Failure to report instances of abuse and failure to protect elderly residents from possible abuse are among the failings found in 10 inspection report published by health watchdog, Hiqa.

The reports published on Friday by the Health Information and Quality Authority are of nursing and care homes in Dublin city and counties Cork, Galway, Offaly, Meath Donegal, Carlow, Kerry and Westmeath.

In Dublin, an unannounced inspection of Beneavin House nursing home in Glasnevin, conducted on 22nd January, found two instances of major non-compliance. The home had 127 residents on the day of inspection.

Inspectors found the home’s policy on abuse had not been updated to include the 2014 national policy on safeguarding vulnerable adults .

An incident of suspected abuse, involving two vulnerable residents, reported by staff to management should have been formally investigated by the person in charge. It should also have been reported to Hiqa under the regulations.

“In addition the measures put in pace to protect all residents in this secure unit post the incident were not robust enough to ensure the safety of all residents at all times.”

The centre, in its response, said: “A preliminary investigation at the time of the incident to the home manager and operations team that a full investigation into abuse was not warranted as there was no allegation or suspicion of abuse….However an investigation was initiated by the home manager into the facts…Following the inspection a comprehensive investigation took place.”

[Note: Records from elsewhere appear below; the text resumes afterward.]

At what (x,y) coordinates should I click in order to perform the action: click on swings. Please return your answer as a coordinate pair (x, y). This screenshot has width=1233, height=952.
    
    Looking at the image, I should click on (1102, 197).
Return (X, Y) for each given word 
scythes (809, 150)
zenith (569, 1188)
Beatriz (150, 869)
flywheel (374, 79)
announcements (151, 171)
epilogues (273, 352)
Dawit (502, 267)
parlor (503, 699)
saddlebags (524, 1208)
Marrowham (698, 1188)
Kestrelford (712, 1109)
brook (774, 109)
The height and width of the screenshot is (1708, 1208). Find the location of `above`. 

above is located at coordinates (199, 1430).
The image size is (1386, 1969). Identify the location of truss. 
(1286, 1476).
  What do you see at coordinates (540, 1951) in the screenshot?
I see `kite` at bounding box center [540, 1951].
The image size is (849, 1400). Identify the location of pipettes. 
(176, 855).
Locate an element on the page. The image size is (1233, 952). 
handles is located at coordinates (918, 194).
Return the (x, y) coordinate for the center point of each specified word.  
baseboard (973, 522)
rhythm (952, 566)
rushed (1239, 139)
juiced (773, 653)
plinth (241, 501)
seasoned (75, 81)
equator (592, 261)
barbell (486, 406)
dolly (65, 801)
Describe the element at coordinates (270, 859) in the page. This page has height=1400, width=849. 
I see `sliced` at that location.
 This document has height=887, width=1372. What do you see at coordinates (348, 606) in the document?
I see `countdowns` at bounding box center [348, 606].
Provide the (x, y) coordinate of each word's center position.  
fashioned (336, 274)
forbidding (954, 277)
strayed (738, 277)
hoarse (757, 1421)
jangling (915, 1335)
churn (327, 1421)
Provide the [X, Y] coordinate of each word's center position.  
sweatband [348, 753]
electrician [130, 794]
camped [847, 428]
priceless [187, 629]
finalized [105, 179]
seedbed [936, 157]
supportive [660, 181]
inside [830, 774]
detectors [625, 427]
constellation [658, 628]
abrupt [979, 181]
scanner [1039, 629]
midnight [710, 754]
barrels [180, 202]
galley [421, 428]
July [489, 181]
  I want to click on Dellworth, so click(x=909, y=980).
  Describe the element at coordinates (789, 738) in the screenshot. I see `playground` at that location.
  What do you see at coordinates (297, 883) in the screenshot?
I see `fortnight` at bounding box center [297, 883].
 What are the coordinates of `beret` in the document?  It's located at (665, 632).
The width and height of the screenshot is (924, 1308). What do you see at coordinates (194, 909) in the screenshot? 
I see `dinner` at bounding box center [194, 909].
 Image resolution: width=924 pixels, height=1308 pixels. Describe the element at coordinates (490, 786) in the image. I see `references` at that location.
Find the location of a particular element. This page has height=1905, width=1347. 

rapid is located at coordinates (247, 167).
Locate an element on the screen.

The Hiqa inspector “was not satisfied with this second response and final response”.

An unannounced inspection of Cramer’s Court nursing home at Belgooly, Co Cork, in January this year found four instances of major non-compliance with national standards. The centre is home to 53 residents.

This inspection followed another in August 2014 after which a plan of action had been submitted.

It found “the management structure did not comply with the plan submitted”, which had said there would be a general non-clinical manager and two clinical nurse managers recruited, to join the manager.

A general manager who was appointed had left after nine months and “there were no immediate plans to find a replacement”. There was one clinical nurse manager who had given her notice and was to be replaced the following week.

“Overall the inspectors were not satisfied there was adequate governance and management structure in place to enable to delivery of safe and effective care.” In addition “records of audits were not available”and the centre’s safety statement “did not address the risk of abuse as required by regulations”.

Fire safety plans were inadequate, including that the list of residents was out of date. No resident had a personal fire evacuation plan despite several being high dependency.

The centre, in its response, said it was recruiting a manager and the position would be filled “as soon as possible”. The risk management policy would be reviewed and all staff would receive up-to-date fire safety training.